_Extracted data_.
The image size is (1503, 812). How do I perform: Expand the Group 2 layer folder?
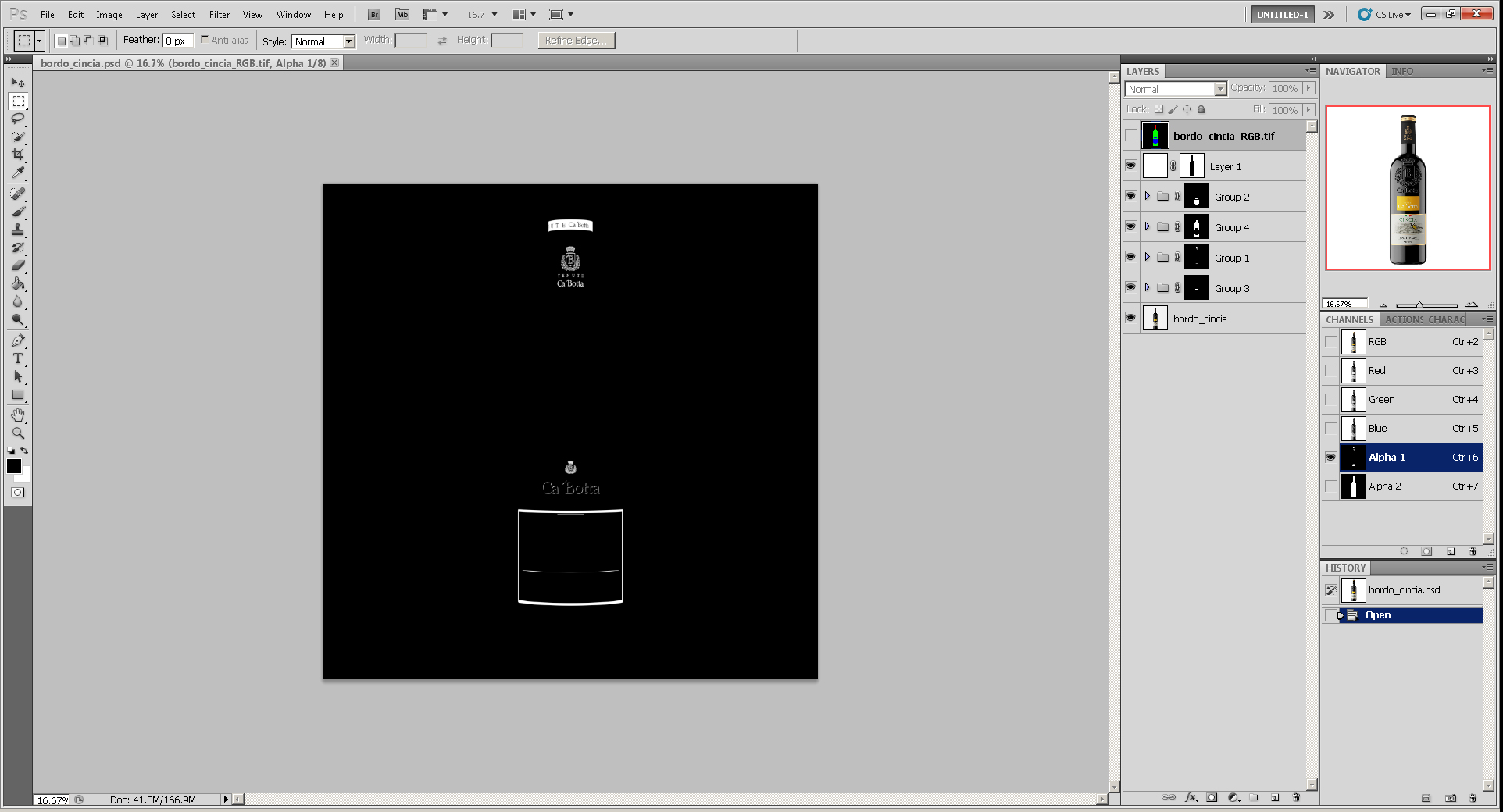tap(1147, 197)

---

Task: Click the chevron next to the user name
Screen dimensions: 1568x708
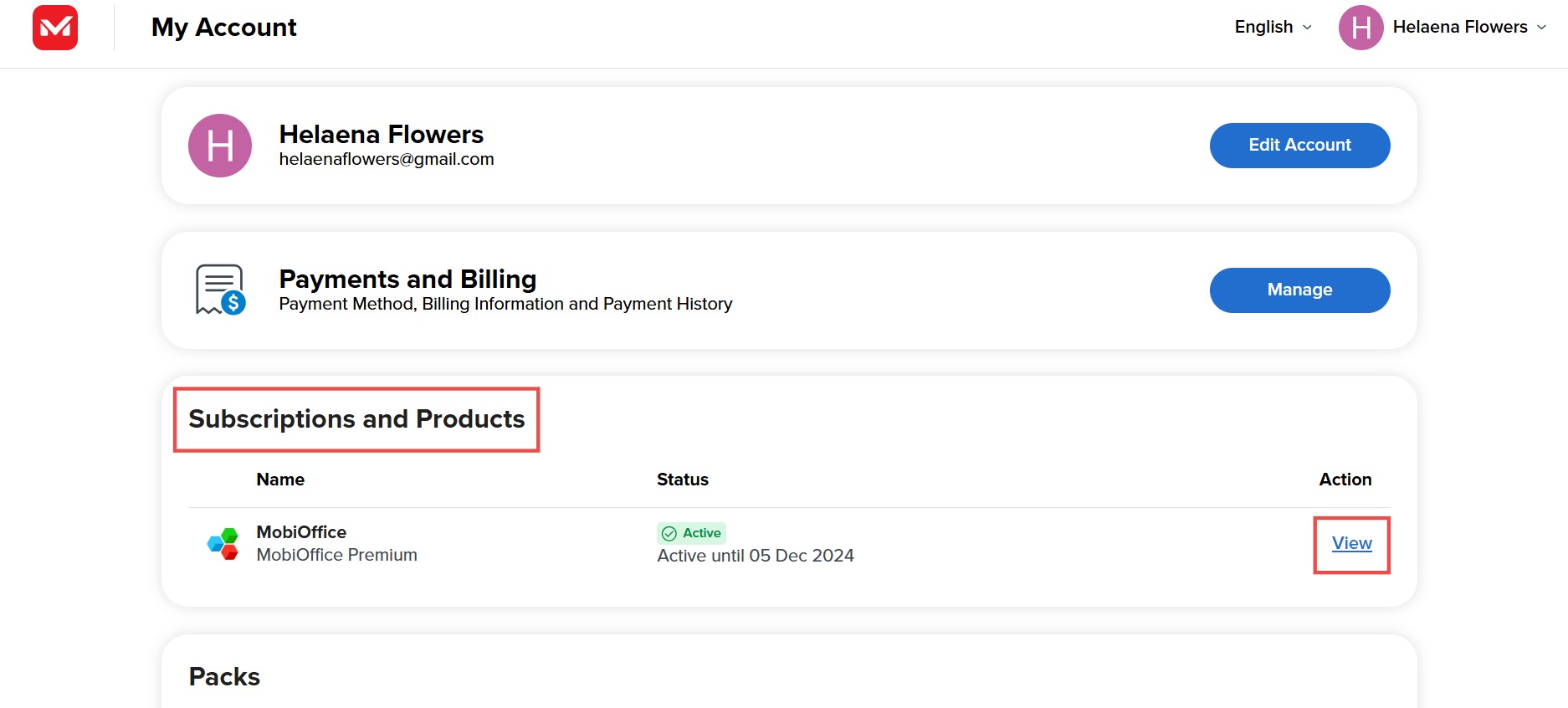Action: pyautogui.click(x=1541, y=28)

_Set exercise_.
Arrange the lines starting with the one containing "Task: Click the chevron next to the user name" and going on through the one containing "Action: pyautogui.click(x=1541, y=28)" as a Markdown table with the columns Row and Item line, skipping blank lines and leaving the pictures out.

_Expected answer_.
| Row | Item line |
|---|---|
| 1 | Task: Click the chevron next to the user name |
| 2 | Screen dimensions: 1568x708 |
| 3 | Action: pyautogui.click(x=1541, y=28) |